次の手順では、Windows ML を使用してこれを実現する方法を説明します。

Note

実際のシナリオでは、2 つの異なるモデルを使用することがほとんどですが、概念を説明するにはこれで十分です。

まず、mosaic.onnx モデルを読み込んで、使用できるようにします。

std::wstring filePath = L"path\\to\\mosaic.onnx"; 
LearningModel model = LearningModel::LoadFromFilePath(filePath);

string filePath = "path\\to\\mosaic.onnx";
LearningModel model = LearningModel.LoadFromFilePath(filePath);

次に、入力パラメーターと同じモデルを使用して、デバイスの既定の GPU に同一の 2 つのセッションを作成します。

LearningModelSession session1(model, LearningModelDevice(LearningModelDeviceKind::DirectX));
LearningModelSession session2(model, LearningModelDevice(LearningModelDeviceKind::DirectX));

LearningModelSession session1 = 
  new LearningModelSession(model, new LearningModelDevice(LearningModelDeviceKind.DirectX));
LearningModelSession session2 = 
  new LearningModelSession(model, new LearningModelDevice(LearningModelDeviceKind.DirectX));

Note

チェーンによるパフォーマンス上の利点を得るためには、すべてのモデルに対して同一の GPU セッションを作成する必要があります。そうしないと、GPU から CPU への追加のデータ移動が発生し、パフォーマンスが低下する可能性があります。

次のコード行によって、各セッションのバインドが作成されます。

LearningModelBinding binding1(session1);
LearningModelBinding binding2(session2);

LearningModelBinding binding1 = new LearningModelBinding(session1);
LearningModelBinding binding2 = new LearningModelBinding(session2);

次に、最初のモデル用の入力をバインドします。モデルと同じパスに配置されているイメージを渡します。

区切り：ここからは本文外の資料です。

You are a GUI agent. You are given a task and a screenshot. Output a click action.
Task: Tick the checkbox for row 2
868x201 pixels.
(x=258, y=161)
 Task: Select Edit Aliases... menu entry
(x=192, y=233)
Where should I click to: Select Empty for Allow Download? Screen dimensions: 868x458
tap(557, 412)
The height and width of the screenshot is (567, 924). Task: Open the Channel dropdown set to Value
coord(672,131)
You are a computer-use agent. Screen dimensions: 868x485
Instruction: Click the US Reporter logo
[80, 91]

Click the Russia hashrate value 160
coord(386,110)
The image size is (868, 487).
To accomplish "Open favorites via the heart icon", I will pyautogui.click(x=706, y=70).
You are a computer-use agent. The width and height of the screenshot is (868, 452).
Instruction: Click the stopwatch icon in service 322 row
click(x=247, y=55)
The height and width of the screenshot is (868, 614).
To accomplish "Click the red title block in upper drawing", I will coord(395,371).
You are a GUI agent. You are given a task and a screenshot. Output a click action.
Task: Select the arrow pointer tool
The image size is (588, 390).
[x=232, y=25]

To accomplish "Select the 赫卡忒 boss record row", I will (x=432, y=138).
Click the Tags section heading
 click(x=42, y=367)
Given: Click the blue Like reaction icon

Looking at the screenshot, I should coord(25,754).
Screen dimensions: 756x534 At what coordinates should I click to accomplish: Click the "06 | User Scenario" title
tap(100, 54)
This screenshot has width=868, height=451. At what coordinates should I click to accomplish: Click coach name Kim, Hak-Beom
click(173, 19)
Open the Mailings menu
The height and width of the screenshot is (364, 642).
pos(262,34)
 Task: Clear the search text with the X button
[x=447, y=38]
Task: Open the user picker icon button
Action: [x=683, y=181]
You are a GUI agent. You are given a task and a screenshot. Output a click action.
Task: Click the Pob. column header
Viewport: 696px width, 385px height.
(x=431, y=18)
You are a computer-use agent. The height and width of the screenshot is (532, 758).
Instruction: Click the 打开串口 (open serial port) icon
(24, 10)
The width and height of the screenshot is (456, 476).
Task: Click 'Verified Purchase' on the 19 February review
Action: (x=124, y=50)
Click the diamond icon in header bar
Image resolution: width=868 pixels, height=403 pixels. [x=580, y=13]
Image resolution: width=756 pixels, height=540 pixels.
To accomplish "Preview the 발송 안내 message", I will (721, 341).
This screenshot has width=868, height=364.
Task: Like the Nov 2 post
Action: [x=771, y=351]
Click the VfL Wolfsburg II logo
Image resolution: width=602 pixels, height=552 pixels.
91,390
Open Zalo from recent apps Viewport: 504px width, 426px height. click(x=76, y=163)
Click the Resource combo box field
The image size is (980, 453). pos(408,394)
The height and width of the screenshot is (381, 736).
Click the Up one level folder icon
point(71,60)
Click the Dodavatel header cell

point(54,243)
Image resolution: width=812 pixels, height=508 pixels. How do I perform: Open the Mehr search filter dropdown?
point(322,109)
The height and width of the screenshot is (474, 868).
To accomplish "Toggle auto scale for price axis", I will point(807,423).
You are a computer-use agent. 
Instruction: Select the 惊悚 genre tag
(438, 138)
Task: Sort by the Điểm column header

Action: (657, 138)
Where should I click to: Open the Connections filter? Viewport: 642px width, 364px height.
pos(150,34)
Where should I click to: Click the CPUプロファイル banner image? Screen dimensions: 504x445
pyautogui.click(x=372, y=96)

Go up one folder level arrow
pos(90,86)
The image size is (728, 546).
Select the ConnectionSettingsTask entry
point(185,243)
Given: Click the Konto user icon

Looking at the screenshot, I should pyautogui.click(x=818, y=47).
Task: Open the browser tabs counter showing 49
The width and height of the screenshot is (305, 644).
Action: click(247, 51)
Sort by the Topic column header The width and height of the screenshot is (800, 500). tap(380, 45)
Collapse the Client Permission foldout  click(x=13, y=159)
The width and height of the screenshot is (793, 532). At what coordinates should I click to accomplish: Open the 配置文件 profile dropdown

この例で、イメージの名前は "fish_720.png" です。

//get the input descriptor
ILearningModelFeatureDescriptor input = model.InputFeatures().GetAt(0);
//load a SoftwareBitmap
hstring imagePath = L"path\\to\\fish_720.png";

// Get the image and bind it to the model's input
try
{
  StorageFile file = StorageFile::GetFileFromPathAsync(imagePath).get();
  IRandomAccessStream stream = file.OpenAsync(FileAccessMode::Read).get();
  BitmapDecoder decoder = BitmapDecoder::CreateAsync(stream).get();
  SoftwareBitmap softwareBitmap = decoder.GetSoftwareBitmapAsync().get();
  VideoFrame videoFrame = VideoFrame::CreateWithSoftwareBitmap(softwareBitmap);
  ImageFeatureValue image = ImageFeatureValue::CreateFromVideoFrame(videoFrame);
  binding1.Bind(input.Name(), image);
}
catch (...)
{
  printf("Failed to load/bind image\n");
}

//get the input descriptor
ILearningModelFeatureDescriptor input = model.InputFeatures[0];
//load a SoftwareBitmap
string imagePath = "path\\to\\fish_720.png";

// Get the image and bind it to the model's input
try
{
    StorageFile file = await StorageFile.GetFileFromPathAsync(imagePath);
    IRandomAccessStream stream = await file.OpenAsync(FileAccessMode.Read);
    BitmapDecoder decoder = await BitmapDecoder.CreateAsync(stream);
    SoftwareBitmap softwareBitmap = await decoder.GetSoftwareBitmapAsync();
    VideoFrame videoFrame = VideoFrame.CreateWithSoftwareBitmap(softwareBitmap);
    ImageFeatureValue image = ImageFeatureValue.CreateFromVideoFrame(videoFrame);
    binding1.Bind(input.Name, image);
}
catch
{
    Console.WriteLine("Failed to load/bind image");
}

最初のモデルの評価の出力をチェーン内の次のモデルで使用するには、チェーンのマーカーを設定するために、空の出力テンソルを作成してその出力をバインドする必要があります。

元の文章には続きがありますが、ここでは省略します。